Sempre circa le aureole dei due pannelli principali del Trittico Carnesecchi vogliamo evidenziare una particolarità interessante per approfondire le modalità di costruzione dei dipinti: i nimbi, cerchi perfetti, erano tracciati col compasso, facendo centro in mezzo alle soppracciglia, se la figura era frontale, all’angolo dell’occhio, se la figura era di tre quarti o di profilo. E le tracce della punta del compasso sono perfettamente riscontrabile sia dalla fotografia del pannello con la Vergine che dalla riflettografia del San Giuliano.
La tradizione di questo tipo di costruzione è molto antica (cfr. R. BELLUCCI e altri, Tecniche pittoriche del XIII secolo: il dossale di Meliore di Jacopo in San Leolino a Panzano, in “OPD Restauro. Rivista dell’Opificio delle Pietre Dure e Laboratori di Restauro di Firenze”, II, 1990, pp. 186-211; D. BOMFORD, J. DUNKERTON, D. GORDON, A. ROY, Art in the Making.

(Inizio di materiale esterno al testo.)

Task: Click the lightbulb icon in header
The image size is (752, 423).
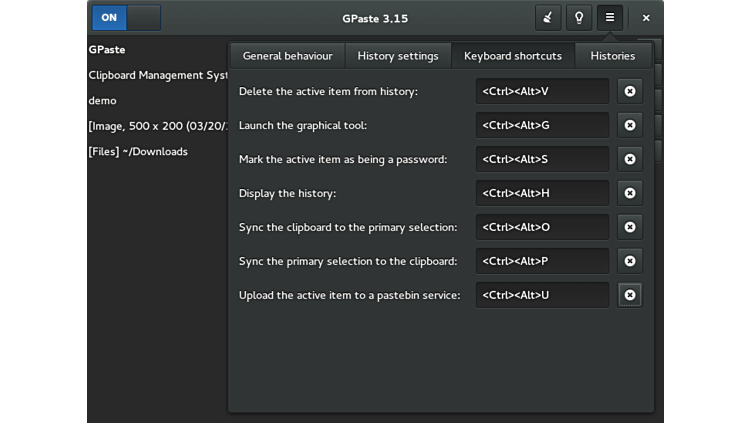Action: tap(578, 18)
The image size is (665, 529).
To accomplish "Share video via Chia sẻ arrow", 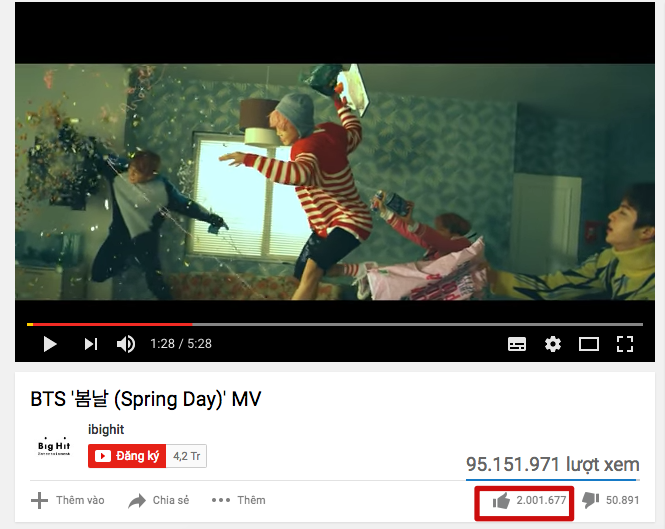I will pyautogui.click(x=159, y=501).
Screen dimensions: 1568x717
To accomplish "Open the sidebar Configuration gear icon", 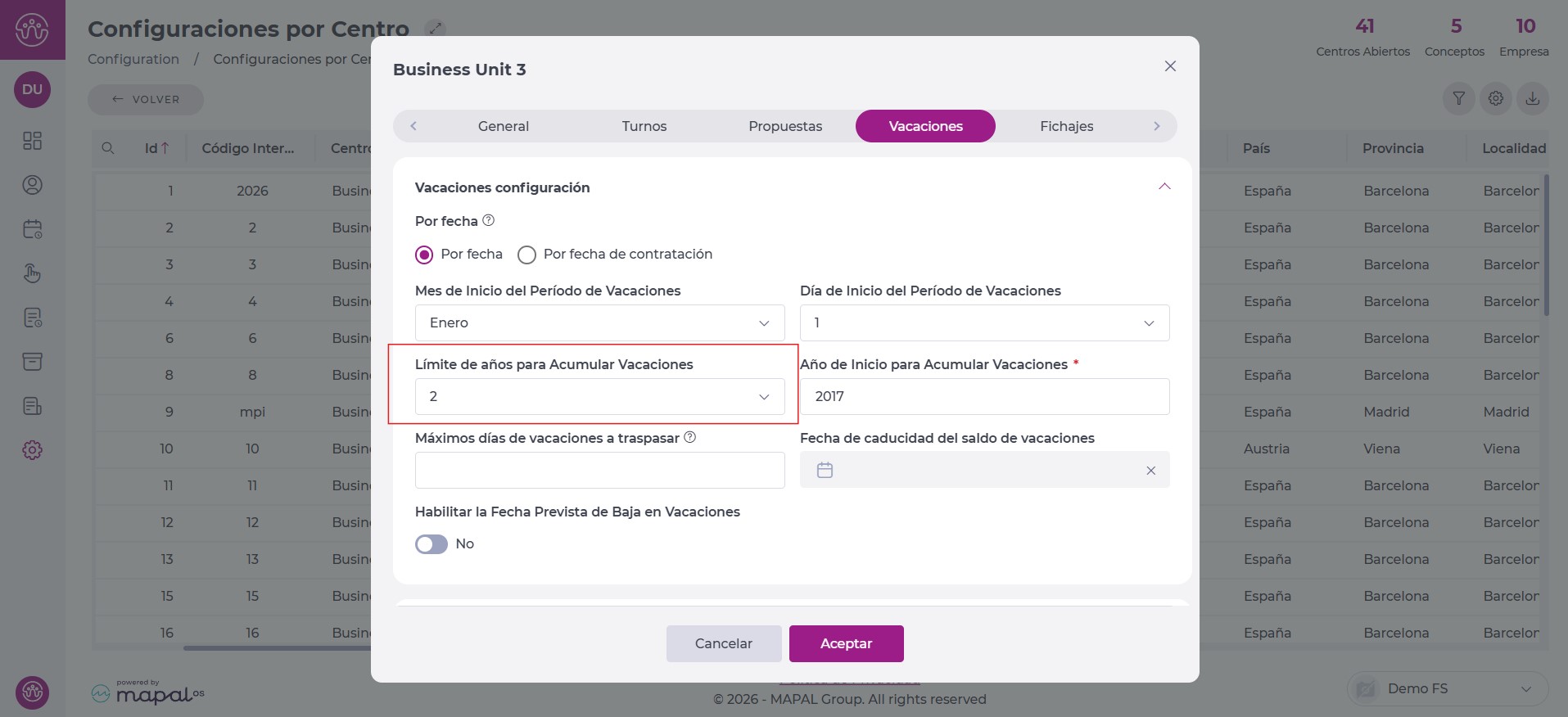I will [32, 450].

Italian painting before 1400, catalogo della mostra, Londra 1989, pp. 21-26), ma evidentemente persiste a lungo, anche in un’epoca di cambiamenti e in un artista ricco di innovazioni tecniche come Masolino.
[5] C. B. STREHLKE, M. TUKER; The Santa Maria Maggiore Altarpiece: new observations, in “Arte Cristiana”, LXXV, 1987, pp. 113 e 123 nota 20.
[6] G. PAULI, Katalog der Gemalde und Bildhauerwerke in der Kunsthalle zu Bremen, Brema 1913, p. 23.
[7] Per l’ipotesi che la cappella Carnesecchi sia stato l’avvio della collaborazione tra Masolino e Masaccio, cfr. L. BERTI, Masaccio 1422, in “Commentarii”, II, 1961, pp. 84-107.
[8] P. LEE ROBERTS, Masolino da Panicale, Oxford 1993, pp.167-168, doc. II
[9] U. PROCCACCI, Di Jacopo d’Antonio e delle compagnie di dipintori del corso degli Adimari, in “Rivista d’Arte”, XXX, 1960
[10] J. VAN WANOIJEN, Starnina e il Gotico Internazionale a Firenze, Firenze 1983
[11] P. LEE ROBERTS, Op. cit., p. 168, doc. V. Si ritrovano ancora i nomi di Masolino e Francesco d’Antonio citati insieme, in atti successivi al 1423 del Tribunale di Mercatanzia o addirittura, tra liste di debitori e creditori del Catasto del 1427. Ma sempre si tratta di documentazione “ante quem”, che si riferisce ad un’attività in comune precedente, in cui il dato senz’altro più significativo è quello della duplice intestazione del debito, a Masolino e Francesco d’Antonio, appunto, come avveniva esclusivamente per rapporti di compagnia (e non certo in un legame di lavoro gerarchico, in cui mai il lavorante stipendiato veniva citato, non avendo rilevanza legale né figura giuridica).